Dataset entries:
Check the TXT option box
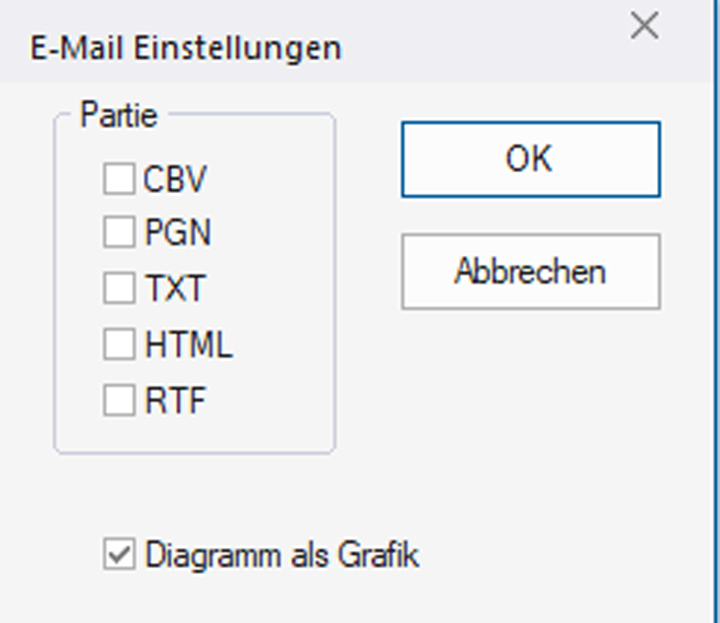Image resolution: width=720 pixels, height=623 pixels. pyautogui.click(x=119, y=288)
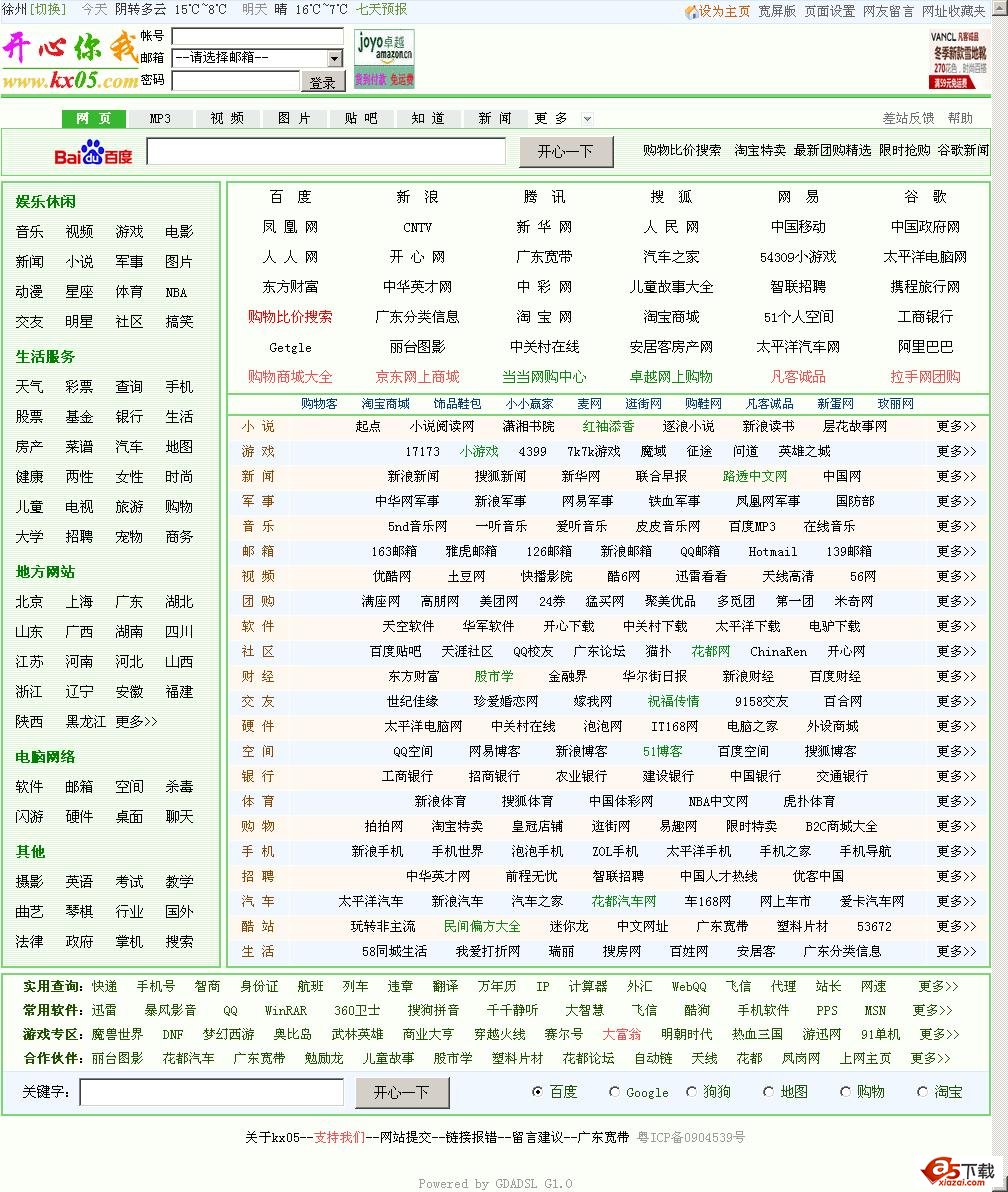
Task: Click the 帐号 account input field
Action: [x=257, y=36]
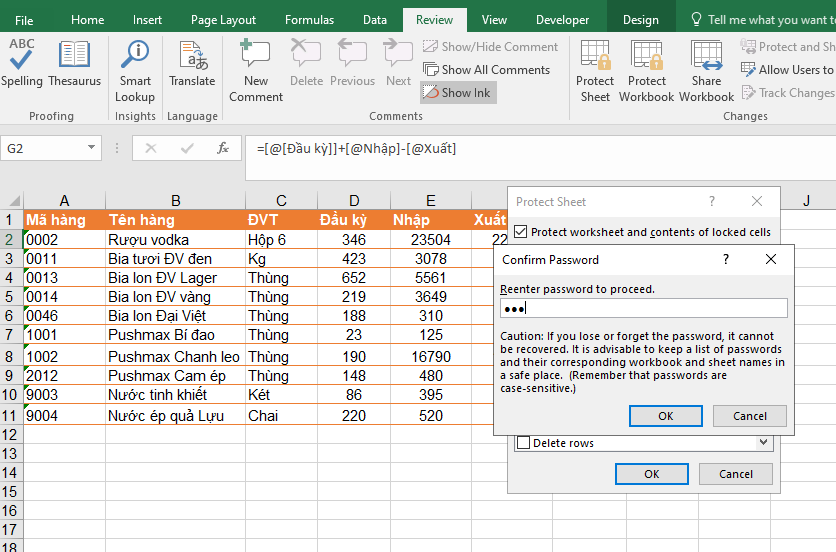Open the Thesaurus tool
Screen dimensions: 836x552
click(74, 62)
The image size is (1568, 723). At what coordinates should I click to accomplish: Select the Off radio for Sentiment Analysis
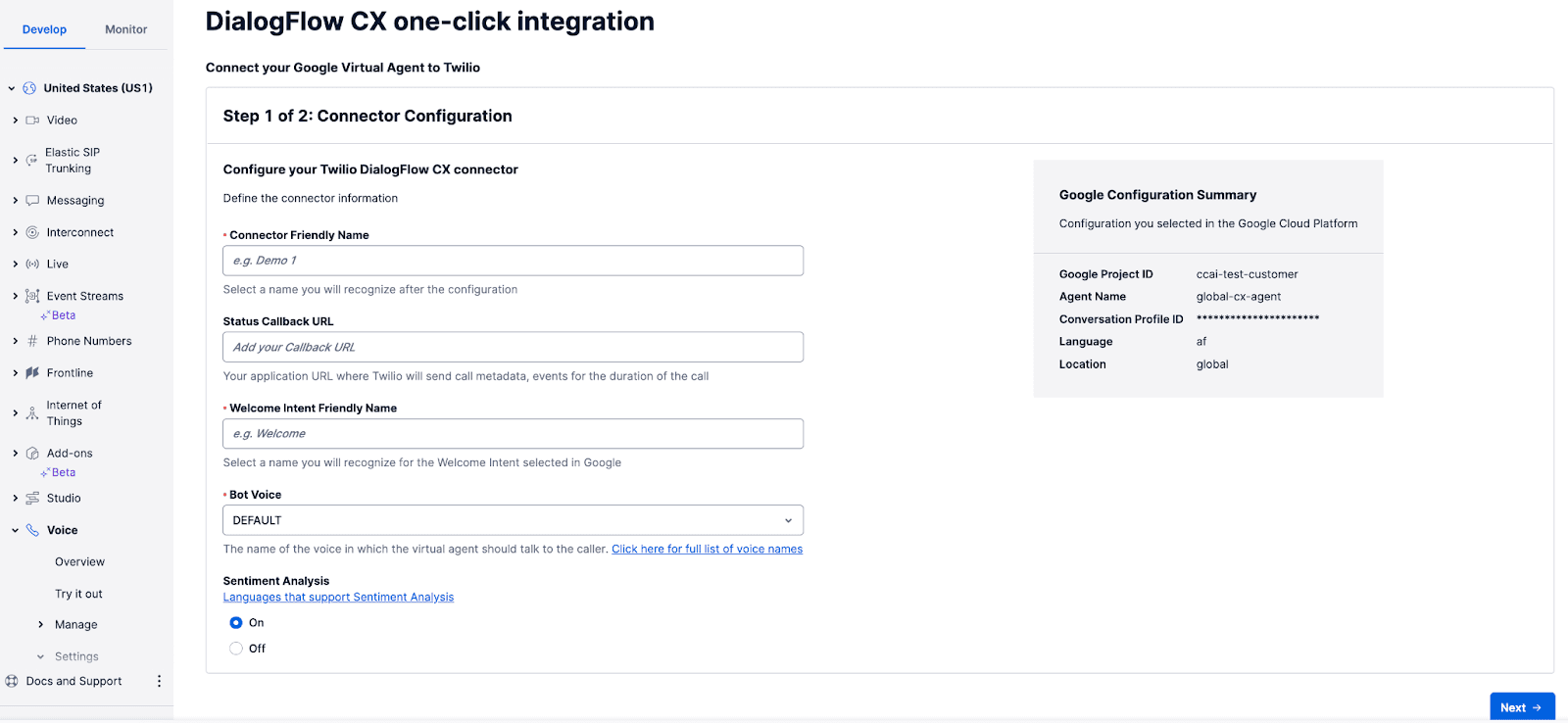(x=236, y=649)
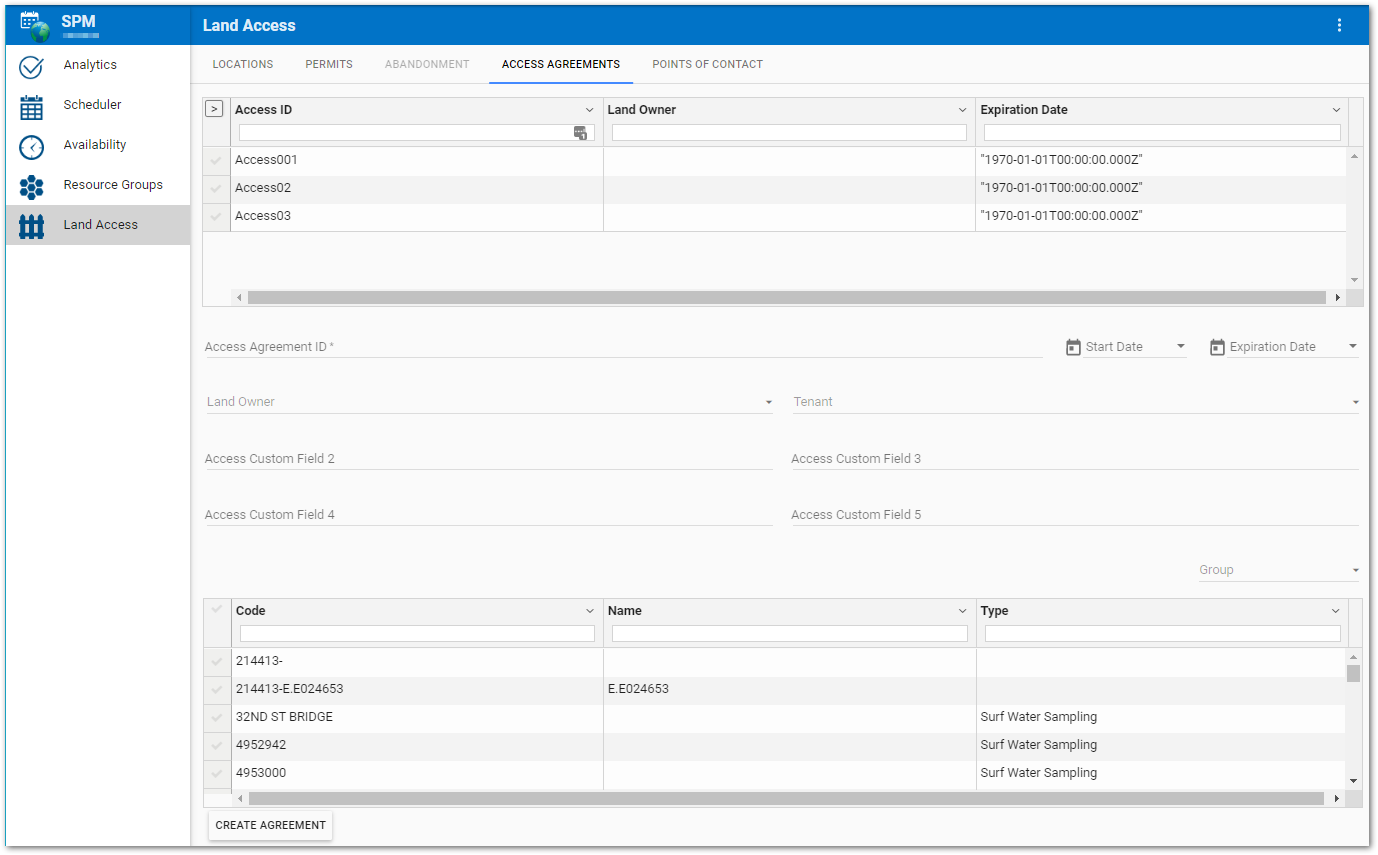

### [DIRECTIONS FOR THIS TASK]
Every record, from top to bottom, gets written out exactly; no picture goes into the copy.

### [SOLVED EXERCISE]
Check the TXT option box
Image resolution: width=720 pixels, height=623 pixels. pyautogui.click(x=119, y=288)
Task: Click the 帐号 account input field
Action: [x=257, y=36]
Open the Thesaurus tool
Screen dimensions: 836x552
click(74, 62)
The image size is (1568, 723). At what coordinates should I click to accomplish: Select the Off radio for Sentiment Analysis
(x=236, y=649)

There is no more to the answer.